(MATERIAL FOR THIS EXERCISE Opens)

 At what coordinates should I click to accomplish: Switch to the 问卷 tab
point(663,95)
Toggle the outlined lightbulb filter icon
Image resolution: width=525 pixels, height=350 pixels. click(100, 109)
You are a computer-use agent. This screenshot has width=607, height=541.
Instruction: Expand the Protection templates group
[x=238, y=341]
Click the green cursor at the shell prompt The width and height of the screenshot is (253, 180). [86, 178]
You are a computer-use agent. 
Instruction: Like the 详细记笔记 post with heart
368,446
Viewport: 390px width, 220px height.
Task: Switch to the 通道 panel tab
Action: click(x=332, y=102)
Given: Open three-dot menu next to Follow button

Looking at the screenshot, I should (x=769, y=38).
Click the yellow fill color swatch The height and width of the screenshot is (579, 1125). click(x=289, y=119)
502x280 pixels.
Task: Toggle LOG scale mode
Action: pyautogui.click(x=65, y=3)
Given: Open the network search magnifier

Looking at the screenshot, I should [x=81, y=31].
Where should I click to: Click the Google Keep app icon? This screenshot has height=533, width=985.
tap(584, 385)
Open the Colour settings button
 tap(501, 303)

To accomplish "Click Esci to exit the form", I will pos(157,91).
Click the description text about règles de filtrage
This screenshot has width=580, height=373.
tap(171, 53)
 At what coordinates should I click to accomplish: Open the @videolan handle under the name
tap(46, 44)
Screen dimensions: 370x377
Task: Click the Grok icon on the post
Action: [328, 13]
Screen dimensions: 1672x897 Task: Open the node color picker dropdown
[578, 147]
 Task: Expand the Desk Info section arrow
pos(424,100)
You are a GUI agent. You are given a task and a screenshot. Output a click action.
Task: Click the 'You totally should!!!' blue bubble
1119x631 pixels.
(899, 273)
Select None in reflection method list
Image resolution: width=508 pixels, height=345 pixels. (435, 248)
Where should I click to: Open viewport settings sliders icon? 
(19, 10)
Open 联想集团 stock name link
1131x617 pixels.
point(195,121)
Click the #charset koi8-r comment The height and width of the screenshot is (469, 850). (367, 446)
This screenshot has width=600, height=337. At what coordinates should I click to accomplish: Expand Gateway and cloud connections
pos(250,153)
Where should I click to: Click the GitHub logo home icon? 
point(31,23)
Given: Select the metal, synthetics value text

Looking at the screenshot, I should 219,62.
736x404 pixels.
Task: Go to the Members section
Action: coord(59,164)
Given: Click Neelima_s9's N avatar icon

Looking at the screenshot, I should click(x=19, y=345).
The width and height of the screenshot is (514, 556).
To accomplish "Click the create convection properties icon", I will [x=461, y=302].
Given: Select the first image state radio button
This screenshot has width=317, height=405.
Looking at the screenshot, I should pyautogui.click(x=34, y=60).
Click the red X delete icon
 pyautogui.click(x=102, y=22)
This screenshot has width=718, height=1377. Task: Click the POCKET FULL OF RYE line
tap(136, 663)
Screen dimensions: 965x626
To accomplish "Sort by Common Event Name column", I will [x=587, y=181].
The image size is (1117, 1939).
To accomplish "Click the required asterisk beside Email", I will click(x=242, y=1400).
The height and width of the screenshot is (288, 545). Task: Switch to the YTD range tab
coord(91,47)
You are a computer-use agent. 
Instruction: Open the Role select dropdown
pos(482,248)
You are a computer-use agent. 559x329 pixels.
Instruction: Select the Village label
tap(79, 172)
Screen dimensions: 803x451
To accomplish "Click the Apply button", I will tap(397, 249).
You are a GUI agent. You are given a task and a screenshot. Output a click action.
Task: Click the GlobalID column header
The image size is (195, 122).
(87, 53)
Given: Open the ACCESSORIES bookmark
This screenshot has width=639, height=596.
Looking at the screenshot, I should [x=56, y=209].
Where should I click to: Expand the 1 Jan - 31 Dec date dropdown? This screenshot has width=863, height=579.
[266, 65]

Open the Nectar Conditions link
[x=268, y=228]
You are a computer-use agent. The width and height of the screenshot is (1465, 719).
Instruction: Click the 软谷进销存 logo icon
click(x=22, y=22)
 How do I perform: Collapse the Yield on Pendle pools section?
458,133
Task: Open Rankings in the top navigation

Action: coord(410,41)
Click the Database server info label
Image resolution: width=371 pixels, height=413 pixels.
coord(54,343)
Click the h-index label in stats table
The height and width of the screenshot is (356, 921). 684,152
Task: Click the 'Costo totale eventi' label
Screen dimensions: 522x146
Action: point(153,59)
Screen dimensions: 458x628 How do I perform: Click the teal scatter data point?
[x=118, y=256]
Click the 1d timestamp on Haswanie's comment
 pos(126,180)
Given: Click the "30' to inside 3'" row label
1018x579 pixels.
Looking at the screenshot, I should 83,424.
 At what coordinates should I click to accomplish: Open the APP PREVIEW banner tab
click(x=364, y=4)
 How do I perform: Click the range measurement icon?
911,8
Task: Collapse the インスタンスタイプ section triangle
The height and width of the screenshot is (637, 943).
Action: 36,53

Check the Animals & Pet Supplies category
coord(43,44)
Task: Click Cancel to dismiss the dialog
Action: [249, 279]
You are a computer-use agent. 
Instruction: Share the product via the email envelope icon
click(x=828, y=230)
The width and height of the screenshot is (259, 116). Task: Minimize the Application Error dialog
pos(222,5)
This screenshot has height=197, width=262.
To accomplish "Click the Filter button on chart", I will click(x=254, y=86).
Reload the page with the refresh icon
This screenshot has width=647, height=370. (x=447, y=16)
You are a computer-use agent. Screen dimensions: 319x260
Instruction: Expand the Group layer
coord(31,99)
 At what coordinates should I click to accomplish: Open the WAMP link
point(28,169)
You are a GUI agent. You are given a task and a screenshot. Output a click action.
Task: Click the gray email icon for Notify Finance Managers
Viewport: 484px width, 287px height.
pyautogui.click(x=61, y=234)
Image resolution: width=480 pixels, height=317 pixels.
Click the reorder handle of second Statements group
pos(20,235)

(MATERIAL FOR THIS EXERCISE Closes)

▶ HOW TO COMPLETE THIS TASK:
Write the complete data out, exactly as above.

▶ TASK ANSWER:
 At what coordinates should I click to accomplish: Switch to the 问卷 tab
point(663,95)
Toggle the outlined lightbulb filter icon
Image resolution: width=525 pixels, height=350 pixels. click(100, 109)
You are a computer-use agent. This screenshot has width=607, height=541.
Instruction: Expand the Protection templates group
[x=238, y=341]
Click the green cursor at the shell prompt The width and height of the screenshot is (253, 180). [86, 178]
You are a computer-use agent. 
Instruction: Like the 详细记笔记 post with heart
368,446
Viewport: 390px width, 220px height.
Task: Switch to the 通道 panel tab
Action: click(x=332, y=102)
Given: Open three-dot menu next to Follow button

Looking at the screenshot, I should (x=769, y=38).
Click the yellow fill color swatch The height and width of the screenshot is (579, 1125). click(x=289, y=119)
502x280 pixels.
Task: Toggle LOG scale mode
Action: pyautogui.click(x=65, y=3)
Given: Open the network search magnifier

Looking at the screenshot, I should [x=81, y=31].
Where should I click to: Click the Google Keep app icon? This screenshot has height=533, width=985.
tap(584, 385)
Open the Colour settings button
 tap(501, 303)

To accomplish "Click Esci to exit the form", I will pos(157,91).
Click the description text about règles de filtrage
This screenshot has width=580, height=373.
tap(171, 53)
 At what coordinates should I click to accomplish: Open the @videolan handle under the name
tap(46, 44)
Screen dimensions: 370x377
Task: Click the Grok icon on the post
Action: [328, 13]
Screen dimensions: 1672x897 Task: Open the node color picker dropdown
[578, 147]
 Task: Expand the Desk Info section arrow
pos(424,100)
You are a GUI agent. You are given a task and a screenshot. Output a click action.
Task: Click the 'You totally should!!!' blue bubble
1119x631 pixels.
(899, 273)
Select None in reflection method list
Image resolution: width=508 pixels, height=345 pixels. (435, 248)
Where should I click to: Open viewport settings sliders icon? 
(19, 10)
Open 联想集团 stock name link
1131x617 pixels.
point(195,121)
Click the #charset koi8-r comment The height and width of the screenshot is (469, 850). (367, 446)
This screenshot has width=600, height=337. At what coordinates should I click to accomplish: Expand Gateway and cloud connections
pos(250,153)
Where should I click to: Click the GitHub logo home icon? 
point(31,23)
Given: Select the metal, synthetics value text

Looking at the screenshot, I should 219,62.
736x404 pixels.
Task: Go to the Members section
Action: coord(59,164)
Given: Click Neelima_s9's N avatar icon

Looking at the screenshot, I should click(x=19, y=345).
The width and height of the screenshot is (514, 556).
To accomplish "Click the create convection properties icon", I will [x=461, y=302].
Given: Select the first image state radio button
This screenshot has width=317, height=405.
Looking at the screenshot, I should pyautogui.click(x=34, y=60).
Click the red X delete icon
 pyautogui.click(x=102, y=22)
This screenshot has width=718, height=1377. Task: Click the POCKET FULL OF RYE line
tap(136, 663)
Screen dimensions: 965x626
To accomplish "Sort by Common Event Name column", I will [x=587, y=181].
The image size is (1117, 1939).
To accomplish "Click the required asterisk beside Email", I will click(x=242, y=1400).
The height and width of the screenshot is (288, 545). Task: Switch to the YTD range tab
coord(91,47)
You are a computer-use agent. 
Instruction: Open the Role select dropdown
pos(482,248)
You are a computer-use agent. 559x329 pixels.
Instruction: Select the Village label
tap(79, 172)
Screen dimensions: 803x451
To accomplish "Click the Apply button", I will tap(397, 249).
You are a GUI agent. You are given a task and a screenshot. Output a click action.
Task: Click the GlobalID column header
The image size is (195, 122).
(87, 53)
Given: Open the ACCESSORIES bookmark
This screenshot has width=639, height=596.
Looking at the screenshot, I should [x=56, y=209].
Where should I click to: Expand the 1 Jan - 31 Dec date dropdown? This screenshot has width=863, height=579.
[266, 65]

Open the Nectar Conditions link
[x=268, y=228]
You are a computer-use agent. The width and height of the screenshot is (1465, 719).
Instruction: Click the 软谷进销存 logo icon
click(x=22, y=22)
 How do I perform: Collapse the Yield on Pendle pools section?
458,133
Task: Open Rankings in the top navigation

Action: coord(410,41)
Click the Database server info label
Image resolution: width=371 pixels, height=413 pixels.
coord(54,343)
Click the h-index label in stats table
The height and width of the screenshot is (356, 921). 684,152
Task: Click the 'Costo totale eventi' label
Screen dimensions: 522x146
Action: point(153,59)
Screen dimensions: 458x628 How do I perform: Click the teal scatter data point?
[x=118, y=256]
Click the 1d timestamp on Haswanie's comment
 pos(126,180)
Given: Click the "30' to inside 3'" row label
1018x579 pixels.
Looking at the screenshot, I should 83,424.
 At what coordinates should I click to accomplish: Open the APP PREVIEW banner tab
click(x=364, y=4)
 How do I perform: Click the range measurement icon?
911,8
Task: Collapse the インスタンスタイプ section triangle
The height and width of the screenshot is (637, 943).
Action: 36,53

Check the Animals & Pet Supplies category
coord(43,44)
Task: Click Cancel to dismiss the dialog
Action: [249, 279]
You are a computer-use agent. 
Instruction: Share the product via the email envelope icon
click(x=828, y=230)
The width and height of the screenshot is (259, 116). Task: Minimize the Application Error dialog
pos(222,5)
This screenshot has height=197, width=262.
To accomplish "Click the Filter button on chart", I will click(x=254, y=86).
Reload the page with the refresh icon
This screenshot has width=647, height=370. (x=447, y=16)
You are a computer-use agent. Screen dimensions: 319x260
Instruction: Expand the Group layer
coord(31,99)
 At what coordinates should I click to accomplish: Open the WAMP link
point(28,169)
You are a GUI agent. You are given a task and a screenshot. Output a click action.
Task: Click the gray email icon for Notify Finance Managers
Viewport: 484px width, 287px height.
pyautogui.click(x=61, y=234)
Image resolution: width=480 pixels, height=317 pixels.
Click the reorder handle of second Statements group
pos(20,235)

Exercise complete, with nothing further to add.